Takeover Panel restrictions imposed on Carillion that prevented it from making another offer lifted this week – six months after Balfour snubbed its third approach last August.
Carillion refused to comment on whether it still had the appetite to take on its larger rival, but city analysts speculated that the the opportunity for a mega merger had passed.
The sale of Parsons Brinckerhoff, which Carillion had tried to block in an attempt to save the prized consultancy business, has changed the outlook for both contractors.
And now incoming chief executive Leo Quinn has won backing to retain most of the £820m proceeds from the sale to strengthen Balfour’s balance sheet rather than hand much of it back to shareholders.
Alastair Stewart, construction analyst at Westhouse Securities, said: “Shareholders at Balfour Beatty are going to give new chief executive Leo Quinn the benefit of the doubt at least in the medium term.

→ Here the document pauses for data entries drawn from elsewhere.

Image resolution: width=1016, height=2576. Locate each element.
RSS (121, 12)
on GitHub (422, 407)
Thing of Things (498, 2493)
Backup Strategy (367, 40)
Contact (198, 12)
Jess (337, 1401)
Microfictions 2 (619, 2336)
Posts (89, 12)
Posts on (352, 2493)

“When Carillion first made its approach Balfour was on the back foot in most regards, underlying net debt was getting much worse, there was growing uncertainty on their position on contracts and senior management was in complete flux.
“Now we have got a chief executive considered to be a strong turnaround specialist. The year-end net cash position now looks good having sold Parsons Brinckerhoff and the KPMG review is behind Balfour.”
He added: “Today Balfour Beatty look more on the front foot than they were at the time of the merger talks. I think Leo Quinn would be able to make a strong case that he can make the needed savings, rather than Carillion.”